Federal judges don’t take kindly to misstatements by counsel appearing before them. And when the judge is unhappy, the client is unhappy. And when the client is unhappy, outside counsel gets cashiered. It’s not a pretty process.
Let’s travel down to south Florida, where an allegedly incorrect statement by a partner at Greenberg Traurig has incurred the wrath of a federal judge — apparently resulting in the client replacing the firm, and the firm parting ways with the partner.
It’s a cautionary tale for litigators….
TD Bank has acknowledged that it made
a falsean incorrect statement to a federal judge about evidence in a lawsuit related to the Scott Rothstein Ponzi scheme, according to a notice filed on Tuesday in federal court in Miami. The bank has also announced that a new law firm will be handling the case, which is on appeal.
[UPDATE (5/24/2012): The South Florida Business Journal has updated its story to replace the word “false” with “incorrect,” in both the body of the story and the headline. We have updated accordingly.]

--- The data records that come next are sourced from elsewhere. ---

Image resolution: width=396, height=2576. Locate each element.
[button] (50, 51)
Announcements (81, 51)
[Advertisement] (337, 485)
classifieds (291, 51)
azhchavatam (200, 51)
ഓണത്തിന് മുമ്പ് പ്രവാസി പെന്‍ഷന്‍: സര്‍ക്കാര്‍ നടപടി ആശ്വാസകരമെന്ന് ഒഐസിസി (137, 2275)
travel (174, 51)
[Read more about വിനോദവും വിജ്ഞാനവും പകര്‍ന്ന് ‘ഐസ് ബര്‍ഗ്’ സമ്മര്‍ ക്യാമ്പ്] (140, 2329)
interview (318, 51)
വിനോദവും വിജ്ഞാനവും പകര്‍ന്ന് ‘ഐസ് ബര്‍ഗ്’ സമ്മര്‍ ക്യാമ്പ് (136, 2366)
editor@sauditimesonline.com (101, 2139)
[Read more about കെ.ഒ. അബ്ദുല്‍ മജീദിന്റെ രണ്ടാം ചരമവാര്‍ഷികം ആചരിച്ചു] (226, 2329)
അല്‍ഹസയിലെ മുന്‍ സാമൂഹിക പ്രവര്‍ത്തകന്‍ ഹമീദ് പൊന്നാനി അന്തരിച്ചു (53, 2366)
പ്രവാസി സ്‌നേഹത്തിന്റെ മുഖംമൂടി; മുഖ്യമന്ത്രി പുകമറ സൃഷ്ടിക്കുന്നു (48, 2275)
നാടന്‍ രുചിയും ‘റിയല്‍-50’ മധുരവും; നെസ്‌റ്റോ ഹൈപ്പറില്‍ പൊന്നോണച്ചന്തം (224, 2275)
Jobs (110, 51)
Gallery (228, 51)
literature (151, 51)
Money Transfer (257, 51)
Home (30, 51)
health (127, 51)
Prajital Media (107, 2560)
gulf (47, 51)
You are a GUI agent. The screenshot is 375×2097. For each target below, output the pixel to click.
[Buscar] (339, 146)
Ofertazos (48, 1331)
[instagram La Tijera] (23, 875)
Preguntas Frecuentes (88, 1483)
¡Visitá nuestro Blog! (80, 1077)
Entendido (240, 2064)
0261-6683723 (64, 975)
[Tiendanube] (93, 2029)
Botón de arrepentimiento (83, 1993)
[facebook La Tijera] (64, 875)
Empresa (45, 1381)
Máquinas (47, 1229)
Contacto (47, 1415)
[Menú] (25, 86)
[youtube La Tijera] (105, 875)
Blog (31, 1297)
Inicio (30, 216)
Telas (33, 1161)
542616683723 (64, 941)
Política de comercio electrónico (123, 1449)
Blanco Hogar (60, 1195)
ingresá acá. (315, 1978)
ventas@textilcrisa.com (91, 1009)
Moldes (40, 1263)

The bank acknowledged that one of its attorneys at Greenberg Traurig, Donna Evans, was wrong when she told a federal judge on Jan. 13 that a document called a “Standard Investigative Protocol” didn’t exist – when in fact the bank did have such a document and has now provided it. Evans did tell the judge the bank had a “Standard Investigative Tools” document.
Perhaps Greenberg needs to work on its “Standard Investigative Protocol” for collecting documents from clients?

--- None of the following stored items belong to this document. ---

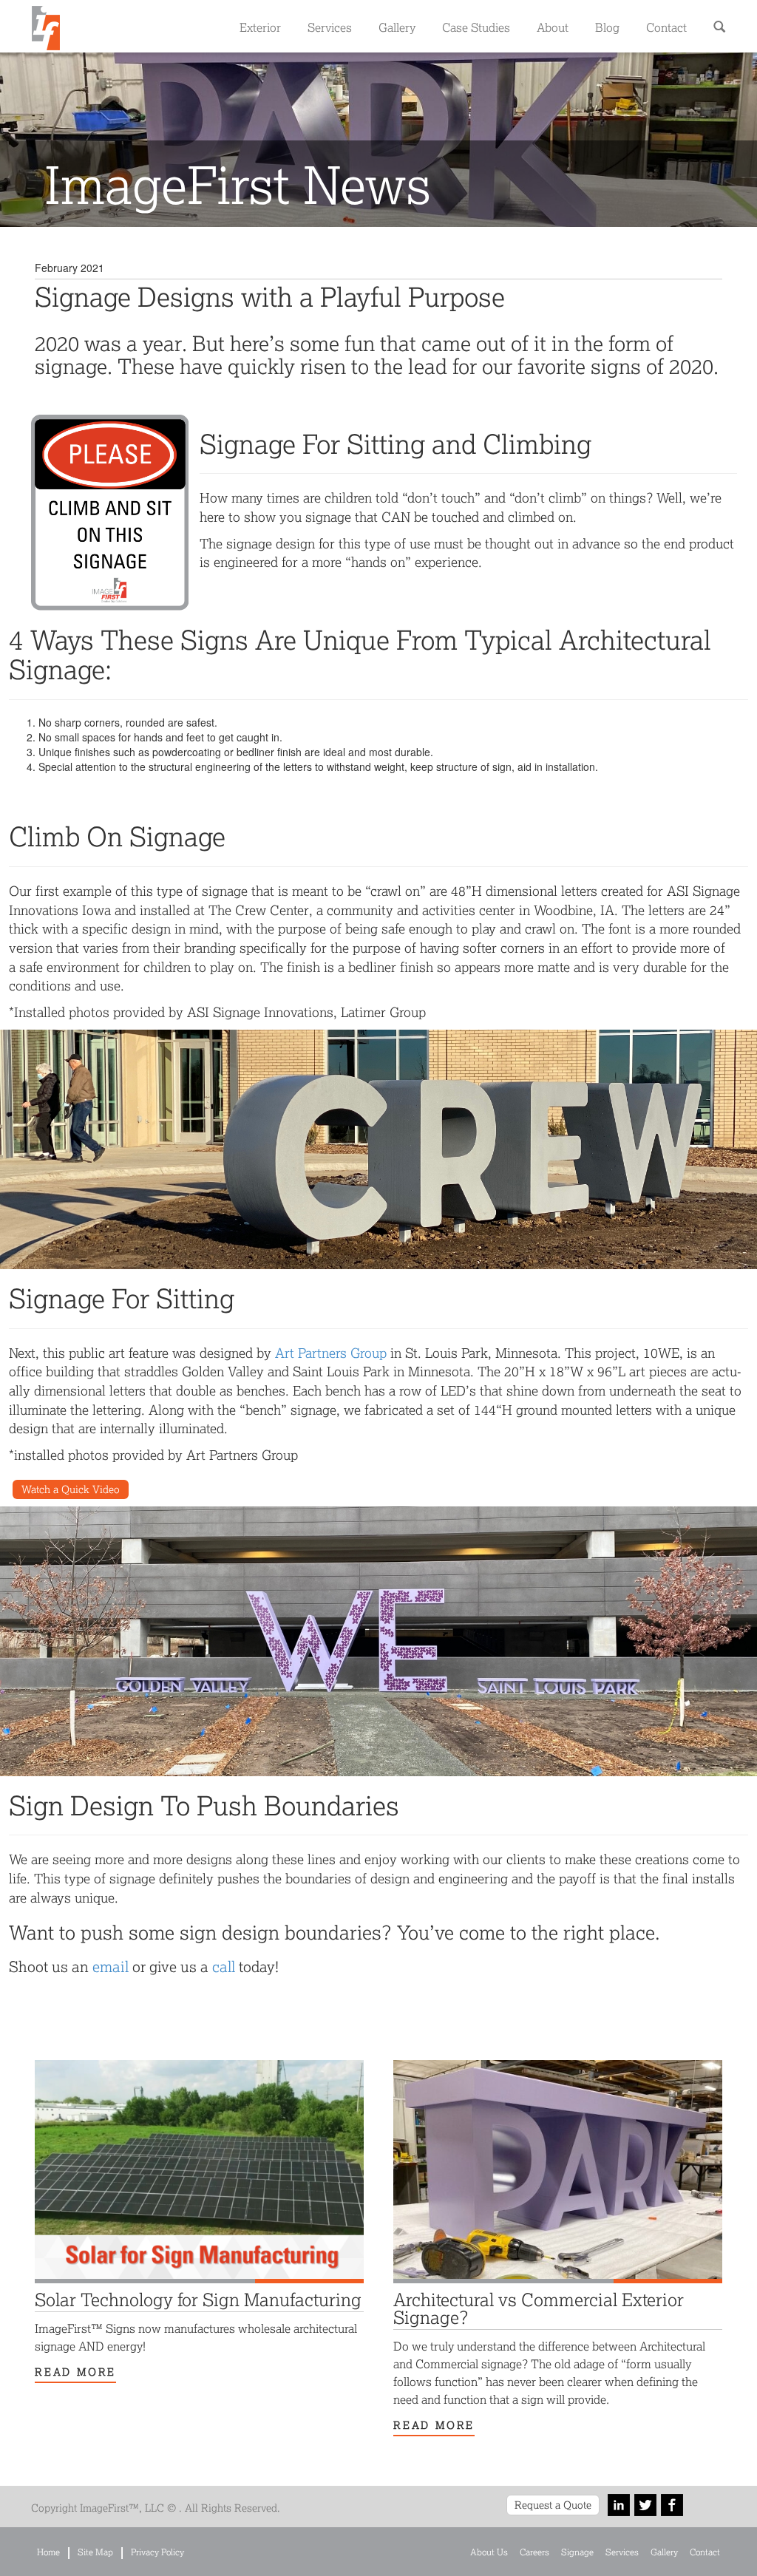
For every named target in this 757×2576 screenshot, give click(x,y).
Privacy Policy (157, 2552)
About (552, 27)
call (223, 1966)
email (110, 1966)
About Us (489, 2552)
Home (48, 2552)
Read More (75, 2371)
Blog (607, 27)
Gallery (396, 27)
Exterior (260, 27)
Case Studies (476, 27)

The terms “Standard Investigative Protocol” and “Standard Investigative Tools” don’t sound that different. But recognizing such fine distinctions — and getting them right, down to the last detail — is why companies hire Biglaw firms. And pay them the big bucks.
The fallout from this alleged screw-up has been significant. Judge Marcia Cooke (S.D. Fla.) has scheduled a hearing for next month to determine whether TD Bank should be held in contempt of court — ouch. TD Bank has dumped Greenberg Traurig as counsel in the case and replaced the firm with McGuireWoods and Kasowitz Benson.
What does Greenberg Traurig have to say about the case? The firm responded to our inquiry with this statement: “We cannot comment directly about facts regarding our representation of a client, particularly a matter currently before the court. We are working to address this situation in a professional manner.” The firm did confirm to us that Donna Evans no longer works at GT. (She’s not on the firm website anymore, but you can see a cached version of her bio on the next page of this post.)
Here’s something we’re wondering about: Is Greenberg Traurig throwing Donna Evans under the bus (or autobús, since we’re in Miami)? It seems unlikely that she’s the lone gunwoman or the one bad apple, simply by virtue of the way that large firms staff their cases. Did any other partners, in statements made in open court or in written filings, also deny the existence of the “Standard Investigative Protocol”? Was Evans advised by one of her associates that the document did not exist?
And what about the client? Did any employees or in-house lawyers at TD Bank tell Greenberg Traurig as outside counsel that there was no such thing as a “Standard Investigative Protocol”? One can’t help but wonder what transpired here.
Perhaps some of these questions will be answered next month, when the contempt hearing takes place before Judge Cooke.